やること A:
下の本文を読んで、次の問いに答えてください。
(i) 周りからアドバイスをもらっても、心の中で何とつぶやいてしまうと書かれていますか。
(ii) ネガティブな自動思考が心の苦しみを深めると指摘したのは誰ですか。
(iii) 特に真面目な人ほど、自分を責めたり否定したりすることでどうしようとすると書かれていますか。
やること B: 本文のうち「落ち込んだ時に「自分を愛する」勇気」で始まり「きない」とつぶやいてしまう。」で終わる部分を、「アドバイス」を「助言」に変えて書き直してください。

本文:
:::::
落ち込んだ時に「自分を愛する」勇気


人は誰しも、落ち込んで「ダメだ」「できない」と自分を責めてしまうことがあります。

どれだけ考えても結論はネガティブな方向へ傾き、気持ちはどんどん重くなる——そんな経験は、あなただけのものではありません。

周囲から「こうすればいい」とアドバイスをもらっても、心の中では「わかっているけど、できない」とつぶやいてしまう。

そんな時こそ必要なのは、「自分を変えること」ではなく、「そのままの自分を愛すること」かもしれません。

「役に立たない考え」を手放すということ

心理学者アーロン・ベックは、ネガティブな自動思考が心の苦しみを深めると指摘しました。

「〇〇だからダメなんだ」という考えは、一見すると自分を律しているように思えますが、実際には自分を縛りつけ、疲れさせてしまうこともあります。

特に真面目な人ほど、自分を責めたり否定したりすることで「これを教訓にしよう」と未来の役に立てようとします。

けれども、その“役立てようとする気持ち”が強すぎると、かえって自分を追い込んでしまうことさえあるのです。
:::::
提供された資料:
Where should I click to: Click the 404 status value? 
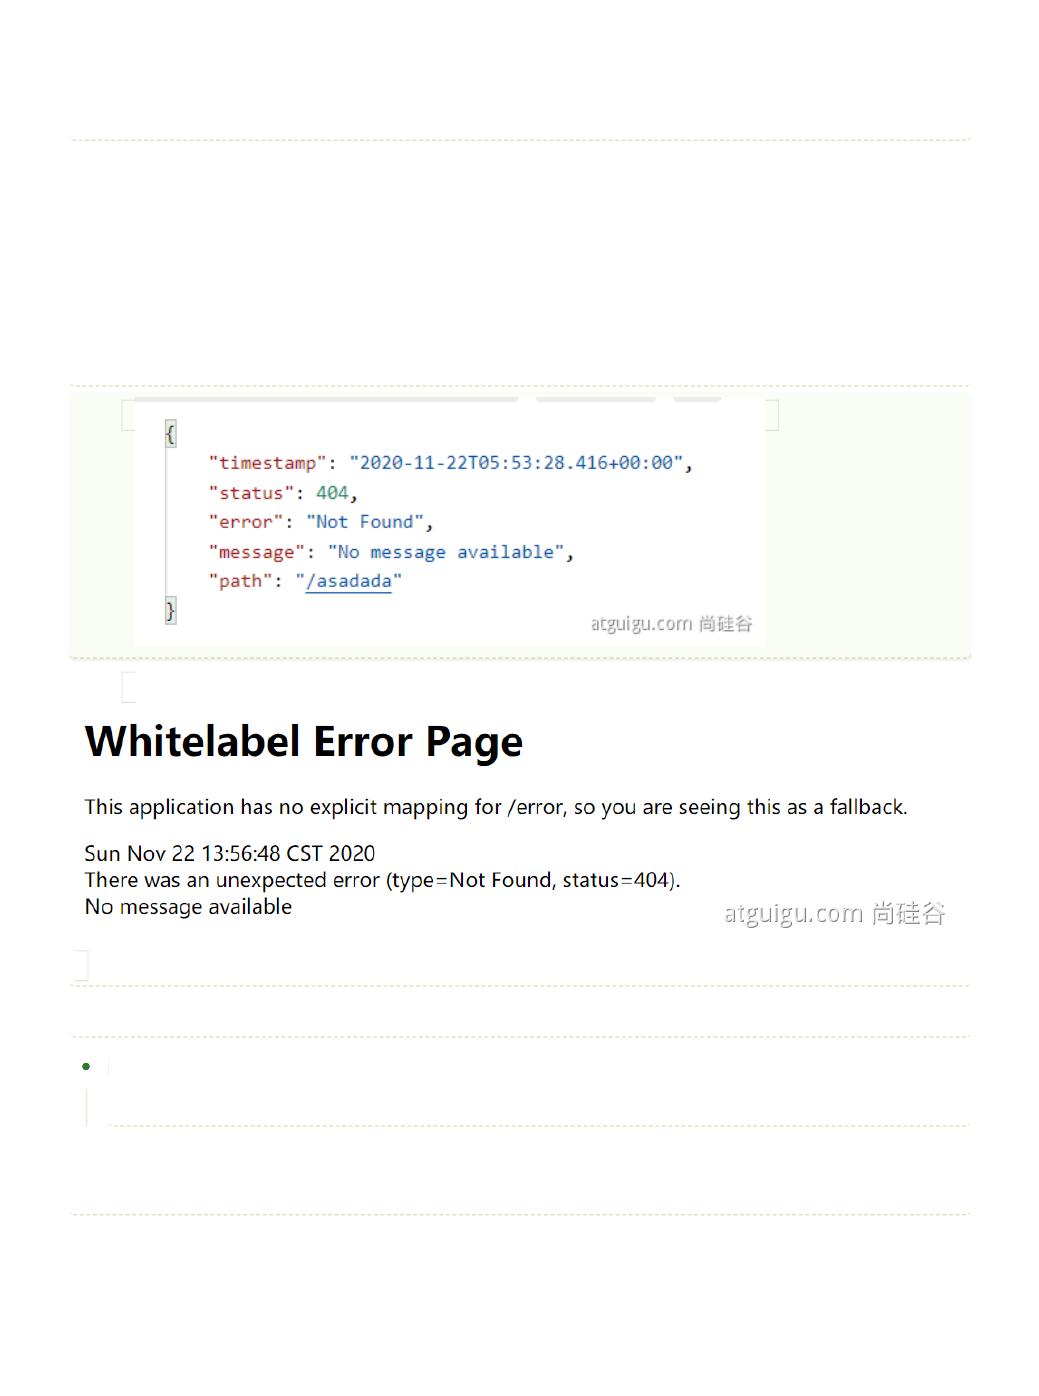coord(332,493)
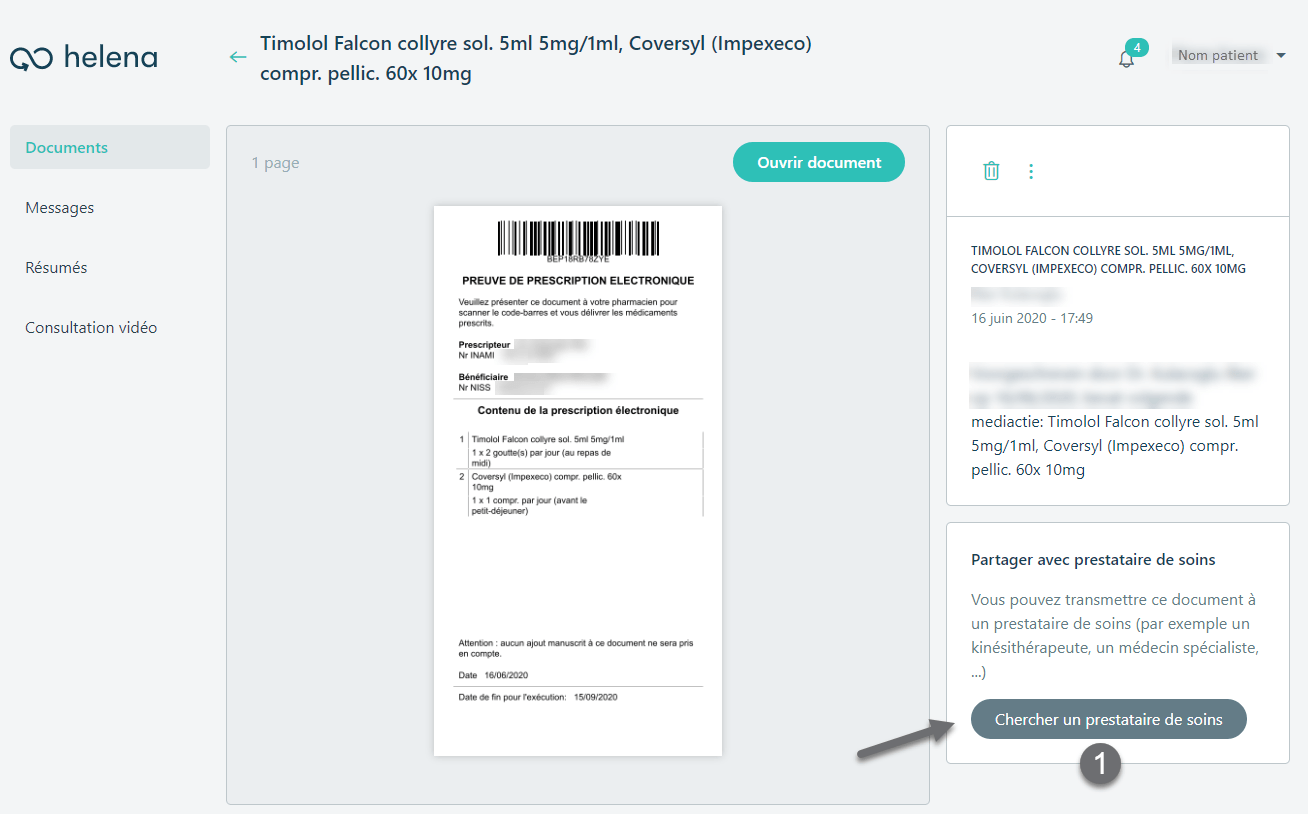Click the Partager avec prestataire de soins heading
The image size is (1308, 814).
[1093, 560]
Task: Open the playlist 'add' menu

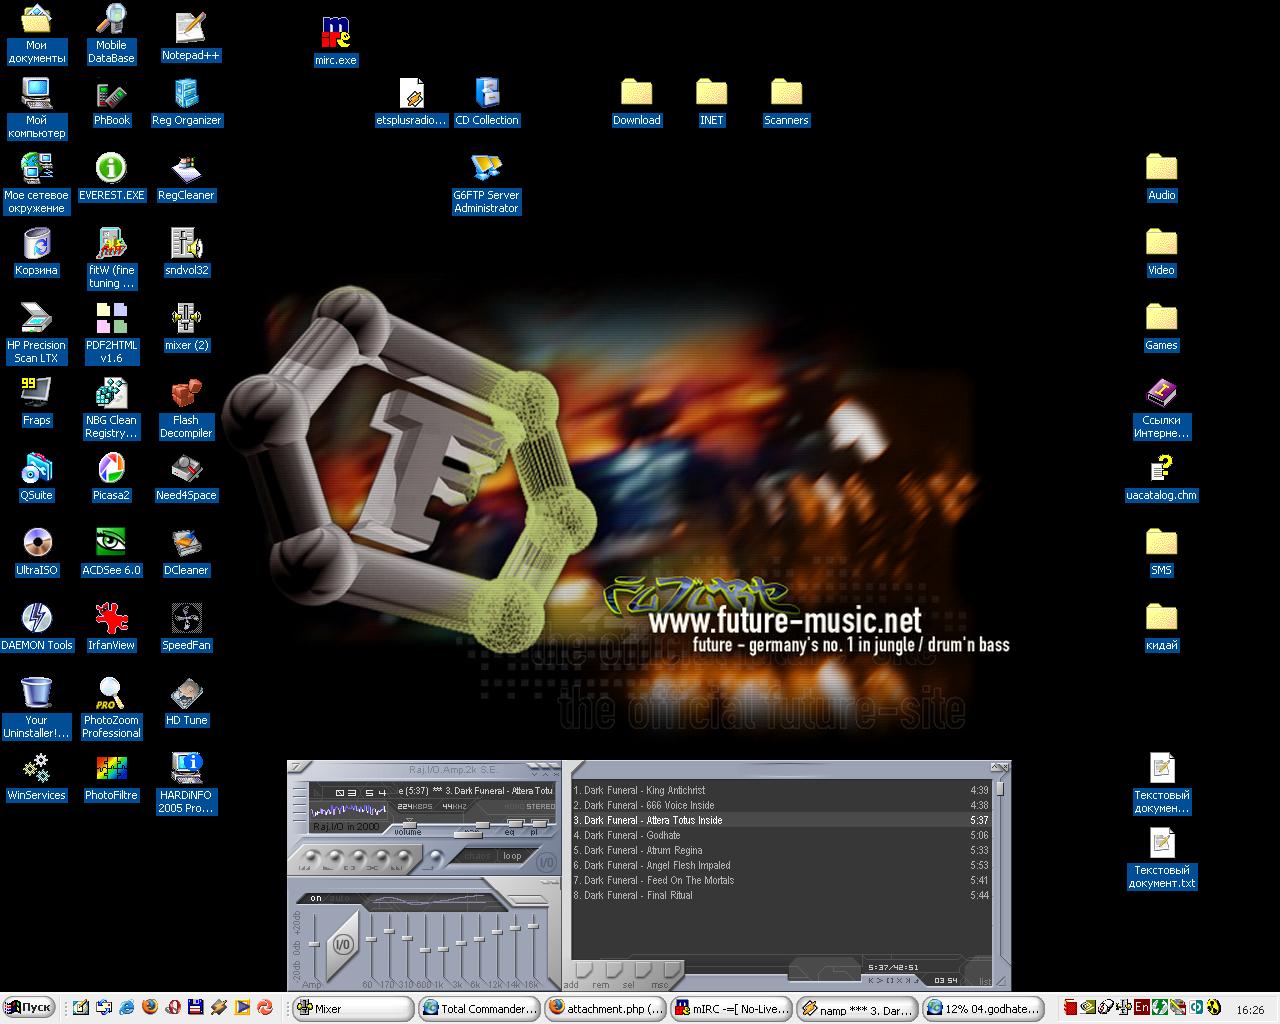Action: (583, 971)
:::::
最終回答 A:
(i) 「わかっているけど、できない」
(ii) 心理学者アーロン・ベック
(iii) 「これを教訓にしよう」と未来の役に立てようとする

最終回答 B:
落ち込んだ時に「自分を愛する」勇気


人は誰しも、落ち込んで「ダメだ」「できない」と自分を責めてしまうことがあります。

どれだけ考えても結論はネガティブな方向へ傾き、気持ちはどんどん重くなる——そんな経験は、あなただけのものではありません。

周囲から「こうすればいい」と助言をもらっても、心の中では「わかっているけど、できない」とつぶやいてしまう。